BEGIN Records to use
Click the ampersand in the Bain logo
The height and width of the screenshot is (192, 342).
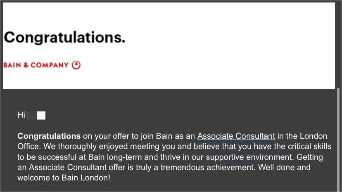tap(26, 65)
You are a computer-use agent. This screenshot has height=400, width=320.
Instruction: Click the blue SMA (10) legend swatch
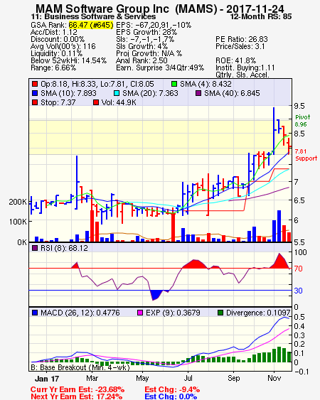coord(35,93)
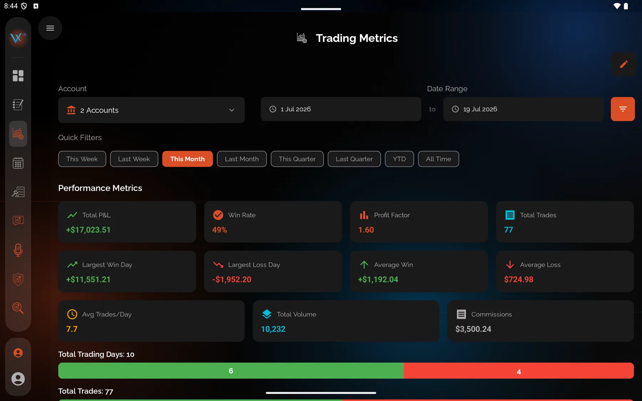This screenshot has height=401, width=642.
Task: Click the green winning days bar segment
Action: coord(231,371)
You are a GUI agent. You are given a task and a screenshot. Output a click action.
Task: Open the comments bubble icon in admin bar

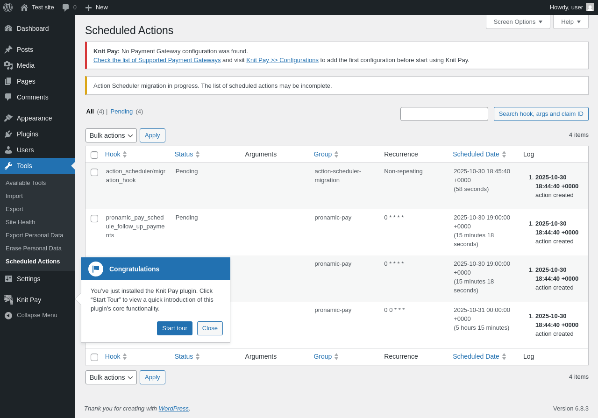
END Records to use
BEGIN Records to use
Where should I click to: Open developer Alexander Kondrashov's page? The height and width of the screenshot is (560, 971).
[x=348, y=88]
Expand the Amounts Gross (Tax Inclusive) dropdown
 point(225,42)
END Records to use
BEGIN Records to use
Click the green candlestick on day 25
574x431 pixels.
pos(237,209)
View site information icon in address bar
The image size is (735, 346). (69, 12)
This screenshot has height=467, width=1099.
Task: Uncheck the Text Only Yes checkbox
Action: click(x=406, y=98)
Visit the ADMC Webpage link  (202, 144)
END Records to use
Look above for the line holding "Click the green candlestick on day 25" and the line holding "Visit the ADMC", then output exactly those two lines and every line between them, nothing more.

Click the green candlestick on day 25
574x431 pixels.
pos(237,209)
View site information icon in address bar
The image size is (735, 346). (69, 12)
This screenshot has height=467, width=1099.
Task: Uncheck the Text Only Yes checkbox
Action: click(x=406, y=98)
Visit the ADMC Webpage link  (202, 144)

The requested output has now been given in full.